The company provides free programming/editing software and free support. This was the perfect opportunity to give them a try!

(For anyone interested in the original CMOS design, you'll find a very rough UNTRIED diagram, here).

The PICAXE Circuit

Operation of the circuit is controlled by the software we download into the PICAXE chip through the programming socket (shown at top left in the diagram above). Once programmed, the software remains in the chip even if the supply is removed and later restored.

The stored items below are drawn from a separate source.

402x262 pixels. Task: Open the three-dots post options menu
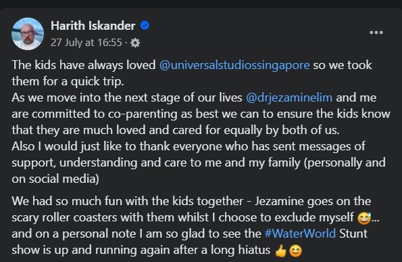click(x=376, y=32)
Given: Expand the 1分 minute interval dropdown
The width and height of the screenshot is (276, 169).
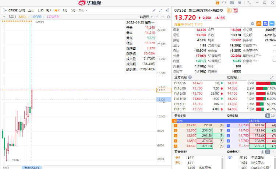Looking at the screenshot, I should pyautogui.click(x=66, y=10).
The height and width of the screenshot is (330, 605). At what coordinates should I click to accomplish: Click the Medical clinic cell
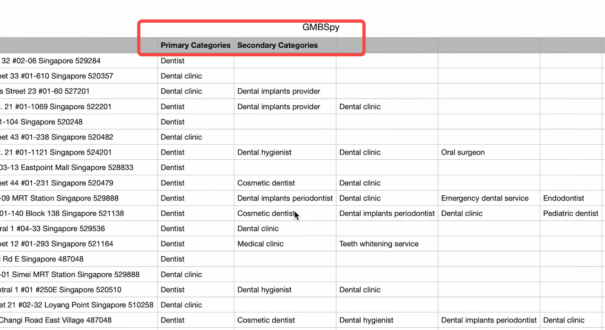[285, 244]
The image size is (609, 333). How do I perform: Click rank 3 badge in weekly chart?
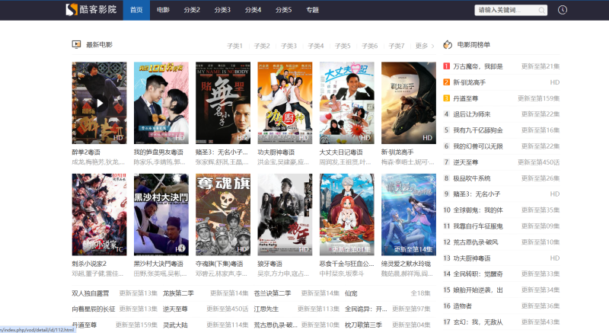(x=447, y=98)
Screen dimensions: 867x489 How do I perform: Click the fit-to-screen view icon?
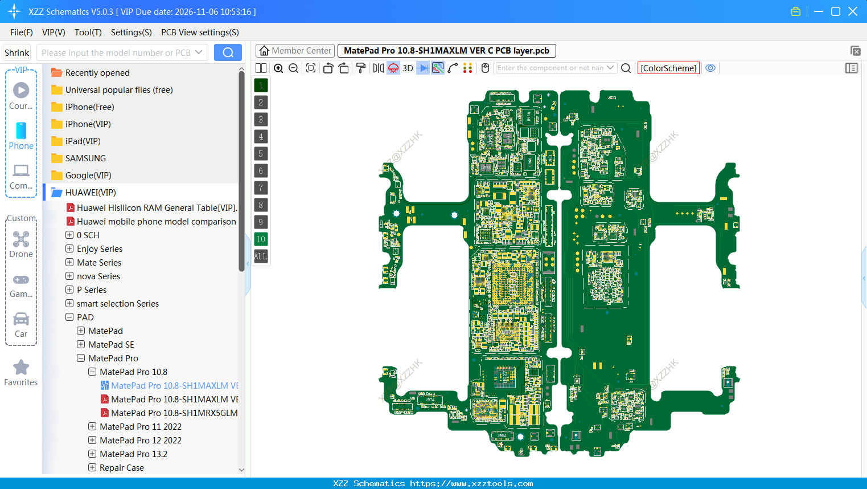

The three data lines, D0, D1 and D2, on the left of the diagram are the three external lines from the computer's parallel port or the Velleman USB board. They are connected to three of the chip's pins which the chip automatically defaults to be inputs at power-up (B.0, B.1 and B.2). If switch SW2 is open (External), the three data lines are simply passed through the chip and appear on its output pins at C.0, C.1 and C.2. (Our software will configure these pins as outputs). From there, they simply connect via a couple of headers to the data input of the Video switching board. To all intents and purposes, this second circuit is effectively 'transparent.'

When SW2 is closed (Internal), the data lines at B.0, B.1 and B.2 are ignored and control of the output pins (C.0, C.1 and C.2) passes to the software inside the PICAXE itself:

  • With SW1 set to 'Off', the progarm simply loops doing nothing. Whichever output pins were active when SW1 was set to 'Off' will remain active indefinitely. That is, the selected video source won't change.

  • With SW1 set to 'Auto', the program will increment the BCD count at the output pins - thus incrementing the selected video source. The time between each increment is controlled by changing the voltage at the analogue input, B4. A delay anywhere between 10 and 60 seconds is available but the range of times can easily be changed in the software.The output on C.7 is used to light the decimal point on the display when 'Auto' is selected.

    Left to its own devices, the software will cycle through 0 to 7 and then start at 0 again. Unless all eight inputs are used, this is unsatisfactory because we could be left with several minutes of blank video while the unit cycles through the unused inputs. We can stop this happening by telling the PICAXE chip how many cameras we have installed by switching SW1 to the 'Manual' position...

  • The 'Manual' position of SW1 is biased towards 'Off' so we need to hold the switch in the manual position. In this position, the software will cycle quite rapidly through all the video inputs (0 - 7) and we can stop it at any position by releasing the switch. Unused video inputs are scanned through in less than a second or two so are not a problem.

    If we select the last occupied video input with the manual switch and then momentarily press the normally open push button (SW3), the number of this input will be stored in the chip and remembered - even through a power cycle. When SW2 is next put to 'Auto', it will only cycle round up to this input number.